#### [Action item]
Nothing outside the range is wanted. Repeat exactly the lines below from the one with "This screenshot has height=1645, width=1920." through the one with "Open Select Functional".

Collected data:

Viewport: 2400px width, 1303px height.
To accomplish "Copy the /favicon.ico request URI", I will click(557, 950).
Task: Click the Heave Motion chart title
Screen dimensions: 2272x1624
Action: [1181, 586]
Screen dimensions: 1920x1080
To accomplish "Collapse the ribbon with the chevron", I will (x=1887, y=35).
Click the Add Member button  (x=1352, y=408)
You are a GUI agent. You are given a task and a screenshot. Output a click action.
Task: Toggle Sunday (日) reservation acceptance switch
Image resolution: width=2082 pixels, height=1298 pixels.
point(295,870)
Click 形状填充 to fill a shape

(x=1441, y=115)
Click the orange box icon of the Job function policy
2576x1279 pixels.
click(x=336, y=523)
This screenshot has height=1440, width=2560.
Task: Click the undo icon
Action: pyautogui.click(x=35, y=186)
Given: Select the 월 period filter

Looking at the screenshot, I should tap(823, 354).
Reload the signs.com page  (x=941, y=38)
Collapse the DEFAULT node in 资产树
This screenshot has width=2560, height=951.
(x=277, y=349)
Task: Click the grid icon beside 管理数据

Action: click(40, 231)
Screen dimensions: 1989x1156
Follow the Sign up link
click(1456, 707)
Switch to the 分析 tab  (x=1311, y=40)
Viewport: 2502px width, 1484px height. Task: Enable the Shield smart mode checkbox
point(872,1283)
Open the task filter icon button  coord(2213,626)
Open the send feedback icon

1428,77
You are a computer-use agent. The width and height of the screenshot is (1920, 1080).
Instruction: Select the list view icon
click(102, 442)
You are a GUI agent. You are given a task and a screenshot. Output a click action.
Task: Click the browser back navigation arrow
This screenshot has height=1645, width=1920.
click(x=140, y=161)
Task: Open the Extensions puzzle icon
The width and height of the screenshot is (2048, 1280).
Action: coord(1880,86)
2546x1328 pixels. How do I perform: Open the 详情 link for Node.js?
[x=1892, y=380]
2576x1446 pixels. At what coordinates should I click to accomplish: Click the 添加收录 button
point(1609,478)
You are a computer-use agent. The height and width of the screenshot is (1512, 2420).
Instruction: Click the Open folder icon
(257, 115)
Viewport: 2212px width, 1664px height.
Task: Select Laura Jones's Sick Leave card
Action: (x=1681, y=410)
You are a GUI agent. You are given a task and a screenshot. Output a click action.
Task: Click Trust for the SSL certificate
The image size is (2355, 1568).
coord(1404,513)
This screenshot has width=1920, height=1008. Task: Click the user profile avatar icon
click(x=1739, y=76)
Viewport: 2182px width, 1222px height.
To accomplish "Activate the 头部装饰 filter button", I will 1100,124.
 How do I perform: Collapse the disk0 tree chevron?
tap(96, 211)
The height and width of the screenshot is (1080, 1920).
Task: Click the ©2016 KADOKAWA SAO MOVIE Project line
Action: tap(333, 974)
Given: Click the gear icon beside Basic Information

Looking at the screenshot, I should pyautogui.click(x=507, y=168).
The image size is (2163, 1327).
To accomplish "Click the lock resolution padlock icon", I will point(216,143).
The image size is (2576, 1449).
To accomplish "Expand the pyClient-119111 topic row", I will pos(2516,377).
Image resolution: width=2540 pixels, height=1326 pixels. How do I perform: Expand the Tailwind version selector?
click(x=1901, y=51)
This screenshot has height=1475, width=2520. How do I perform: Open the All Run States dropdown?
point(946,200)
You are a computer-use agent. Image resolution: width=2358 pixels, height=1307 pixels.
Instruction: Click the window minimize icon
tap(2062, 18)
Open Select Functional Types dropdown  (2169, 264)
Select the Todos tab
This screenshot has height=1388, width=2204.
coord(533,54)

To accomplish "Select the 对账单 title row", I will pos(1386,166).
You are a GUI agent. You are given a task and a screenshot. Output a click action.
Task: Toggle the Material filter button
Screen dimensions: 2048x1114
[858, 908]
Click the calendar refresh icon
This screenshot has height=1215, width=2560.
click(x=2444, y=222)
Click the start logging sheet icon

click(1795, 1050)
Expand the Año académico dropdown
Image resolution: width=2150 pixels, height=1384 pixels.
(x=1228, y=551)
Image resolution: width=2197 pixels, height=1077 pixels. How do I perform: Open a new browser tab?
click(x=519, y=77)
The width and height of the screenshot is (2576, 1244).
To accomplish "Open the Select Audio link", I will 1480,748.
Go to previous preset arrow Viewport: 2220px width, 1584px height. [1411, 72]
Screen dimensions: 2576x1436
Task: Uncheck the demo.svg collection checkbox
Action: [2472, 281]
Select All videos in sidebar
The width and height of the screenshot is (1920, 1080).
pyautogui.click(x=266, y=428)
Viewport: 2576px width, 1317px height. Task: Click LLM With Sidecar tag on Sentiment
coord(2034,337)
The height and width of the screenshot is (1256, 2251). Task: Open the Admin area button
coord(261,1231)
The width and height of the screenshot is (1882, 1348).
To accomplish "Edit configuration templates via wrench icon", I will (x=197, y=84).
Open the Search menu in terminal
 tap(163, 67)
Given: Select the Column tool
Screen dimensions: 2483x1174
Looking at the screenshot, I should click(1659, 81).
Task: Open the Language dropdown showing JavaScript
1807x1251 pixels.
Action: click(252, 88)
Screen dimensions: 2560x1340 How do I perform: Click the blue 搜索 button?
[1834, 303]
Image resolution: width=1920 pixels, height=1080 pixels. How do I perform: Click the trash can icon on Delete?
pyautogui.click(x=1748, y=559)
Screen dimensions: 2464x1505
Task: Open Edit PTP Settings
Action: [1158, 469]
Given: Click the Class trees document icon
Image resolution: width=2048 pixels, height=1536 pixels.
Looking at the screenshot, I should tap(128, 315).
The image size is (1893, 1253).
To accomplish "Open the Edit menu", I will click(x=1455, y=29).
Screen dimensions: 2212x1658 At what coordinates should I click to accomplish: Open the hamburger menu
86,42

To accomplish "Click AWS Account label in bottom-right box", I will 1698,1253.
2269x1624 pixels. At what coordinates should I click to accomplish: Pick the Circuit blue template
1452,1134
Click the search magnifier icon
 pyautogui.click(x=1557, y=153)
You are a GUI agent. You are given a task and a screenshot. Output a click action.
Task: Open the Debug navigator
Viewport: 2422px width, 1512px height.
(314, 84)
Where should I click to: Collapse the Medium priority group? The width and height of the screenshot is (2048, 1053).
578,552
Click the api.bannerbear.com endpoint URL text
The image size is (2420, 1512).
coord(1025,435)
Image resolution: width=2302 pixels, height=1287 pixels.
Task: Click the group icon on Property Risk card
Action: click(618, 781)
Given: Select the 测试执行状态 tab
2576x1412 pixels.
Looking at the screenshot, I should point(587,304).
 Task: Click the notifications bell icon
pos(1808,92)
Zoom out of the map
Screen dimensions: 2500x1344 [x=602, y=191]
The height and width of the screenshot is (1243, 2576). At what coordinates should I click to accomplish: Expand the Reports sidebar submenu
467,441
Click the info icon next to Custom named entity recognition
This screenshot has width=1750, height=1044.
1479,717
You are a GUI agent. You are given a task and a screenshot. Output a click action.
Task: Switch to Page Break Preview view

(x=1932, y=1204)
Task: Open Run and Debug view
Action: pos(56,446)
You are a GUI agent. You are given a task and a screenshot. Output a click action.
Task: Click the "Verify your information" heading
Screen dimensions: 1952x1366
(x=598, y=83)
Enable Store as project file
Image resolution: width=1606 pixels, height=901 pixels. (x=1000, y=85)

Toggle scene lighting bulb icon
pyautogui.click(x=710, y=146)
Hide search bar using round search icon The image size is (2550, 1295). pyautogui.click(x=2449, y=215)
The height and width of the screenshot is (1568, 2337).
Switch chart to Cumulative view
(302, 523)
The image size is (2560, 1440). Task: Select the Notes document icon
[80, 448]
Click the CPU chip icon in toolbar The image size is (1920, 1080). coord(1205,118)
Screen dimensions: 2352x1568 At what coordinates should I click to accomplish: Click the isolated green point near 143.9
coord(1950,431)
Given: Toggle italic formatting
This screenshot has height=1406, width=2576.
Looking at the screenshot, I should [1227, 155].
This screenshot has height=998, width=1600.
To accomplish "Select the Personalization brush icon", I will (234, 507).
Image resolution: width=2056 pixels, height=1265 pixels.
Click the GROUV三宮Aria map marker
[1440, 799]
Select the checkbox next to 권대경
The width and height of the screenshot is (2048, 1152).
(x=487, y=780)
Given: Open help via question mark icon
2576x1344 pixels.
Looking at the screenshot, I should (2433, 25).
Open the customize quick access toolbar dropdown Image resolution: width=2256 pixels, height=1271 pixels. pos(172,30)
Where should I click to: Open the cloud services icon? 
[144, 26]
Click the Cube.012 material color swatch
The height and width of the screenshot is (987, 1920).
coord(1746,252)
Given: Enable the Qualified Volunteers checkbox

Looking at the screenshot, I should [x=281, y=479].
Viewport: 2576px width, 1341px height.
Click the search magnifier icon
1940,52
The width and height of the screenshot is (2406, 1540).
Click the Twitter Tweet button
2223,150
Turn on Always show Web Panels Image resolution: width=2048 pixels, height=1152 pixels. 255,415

#### [Response below]
This screenshot has height=1645, width=1920.
click(x=140, y=161)
Task: Open the Extensions puzzle icon
The width and height of the screenshot is (2048, 1280).
Action: coord(1880,86)
2546x1328 pixels. How do I perform: Open the 详情 link for Node.js?
[x=1892, y=380]
2576x1446 pixels. At what coordinates should I click to accomplish: Click the 添加收录 button
point(1609,478)
You are a computer-use agent. The height and width of the screenshot is (1512, 2420).
Instruction: Click the Open folder icon
(257, 115)
Viewport: 2212px width, 1664px height.
Task: Select Laura Jones's Sick Leave card
Action: (x=1681, y=410)
You are a GUI agent. You are given a task and a screenshot. Output a click action.
Task: Click Trust for the SSL certificate
The image size is (2355, 1568).
coord(1404,513)
This screenshot has width=1920, height=1008. Task: Click the user profile avatar icon
click(x=1739, y=76)
Viewport: 2182px width, 1222px height.
To accomplish "Activate the 头部装饰 filter button", I will 1100,124.
 How do I perform: Collapse the disk0 tree chevron?
tap(96, 211)
The height and width of the screenshot is (1080, 1920).
Task: Click the ©2016 KADOKAWA SAO MOVIE Project line
Action: tap(333, 974)
Given: Click the gear icon beside Basic Information

Looking at the screenshot, I should pyautogui.click(x=507, y=168).
The image size is (2163, 1327).
To accomplish "Click the lock resolution padlock icon", I will point(216,143).
The image size is (2576, 1449).
To accomplish "Expand the pyClient-119111 topic row", I will pos(2516,377).
Image resolution: width=2540 pixels, height=1326 pixels. How do I perform: Expand the Tailwind version selector?
click(x=1901, y=51)
This screenshot has height=1475, width=2520. How do I perform: Open the All Run States dropdown?
point(946,200)
You are a computer-use agent. Image resolution: width=2358 pixels, height=1307 pixels.
Instruction: Click the window minimize icon
tap(2062, 18)
Open Select Functional Types dropdown  (2169, 264)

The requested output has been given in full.